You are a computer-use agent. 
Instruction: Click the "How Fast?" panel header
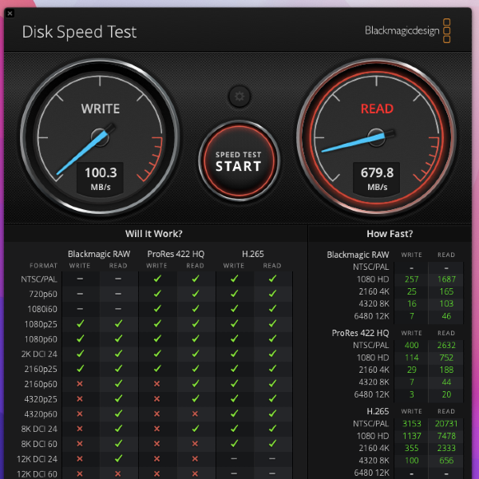pos(390,234)
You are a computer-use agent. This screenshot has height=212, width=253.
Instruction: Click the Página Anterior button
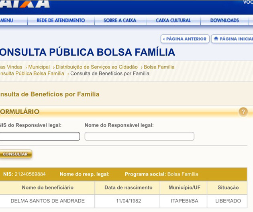pos(185,39)
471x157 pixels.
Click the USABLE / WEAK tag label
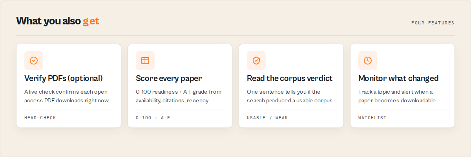267,118

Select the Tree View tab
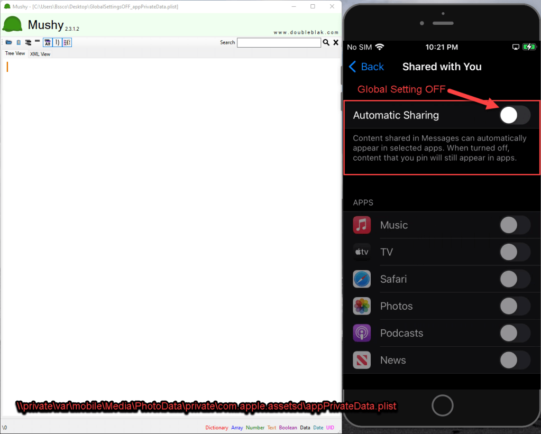(x=15, y=53)
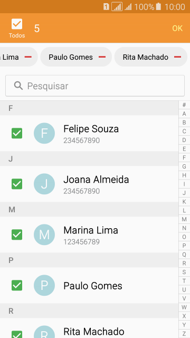Toggle the Todos select-all checkbox

point(17,24)
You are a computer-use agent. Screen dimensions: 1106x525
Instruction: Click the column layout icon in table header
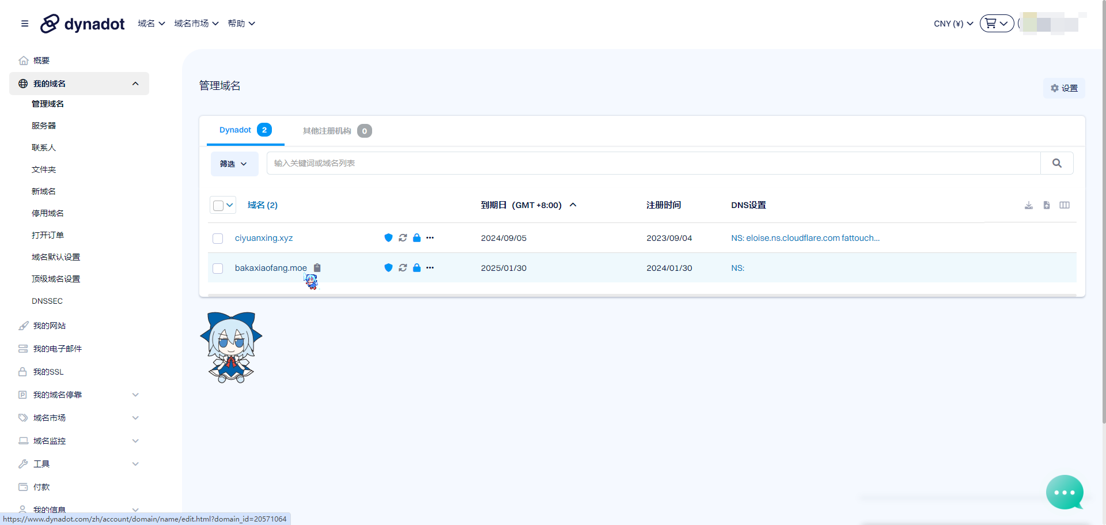[x=1065, y=205]
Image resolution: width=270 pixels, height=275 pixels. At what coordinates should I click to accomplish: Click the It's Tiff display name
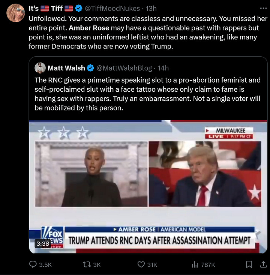51,8
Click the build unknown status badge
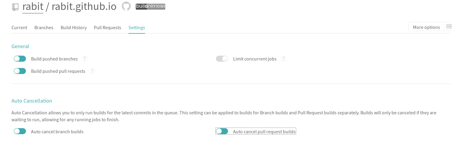 [150, 6]
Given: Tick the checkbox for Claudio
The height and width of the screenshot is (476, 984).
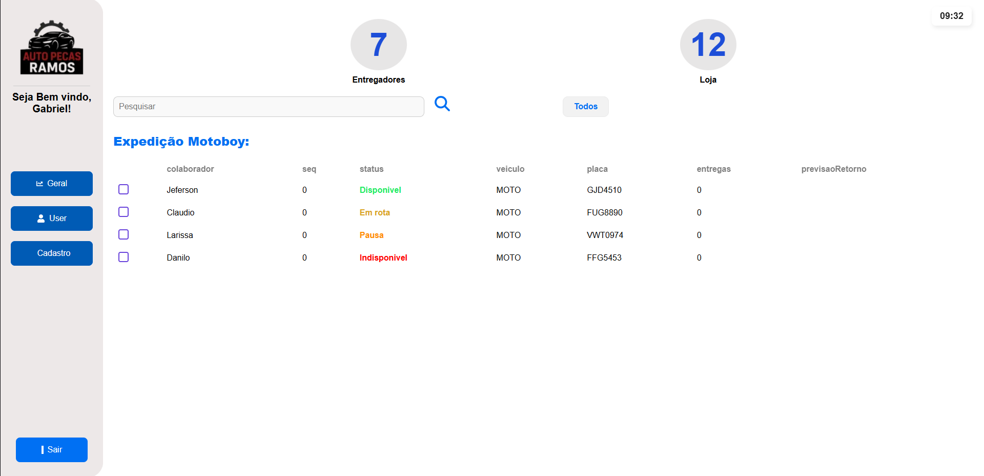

********************

### [WORK TO BE COMPLETED]
Repeat every entry above precisely, leaving each picture out.

### [OUTPUT FOR THIS TASK]
You are a computer-use agent. 
Instruction: Click the "How Fast?" panel header
pos(390,234)
You are a computer-use agent. This screenshot has height=212, width=253.
Instruction: Click the Página Anterior button
pos(185,39)
471x157 pixels.
Click the USABLE / WEAK tag label
267,118

Select the Tree View tab
(x=15, y=53)
Toggle the Todos select-all checkbox

point(17,24)
You are a computer-use agent. Screen dimensions: 1106x525
Instruction: Click the column layout icon in table header
[x=1065, y=205]
Image resolution: width=270 pixels, height=275 pixels. At what coordinates should I click to accomplish: Click the It's Tiff display name
51,8
Click the build unknown status badge
 [150, 6]
Given: Tick the checkbox for Claudio
The height and width of the screenshot is (476, 984).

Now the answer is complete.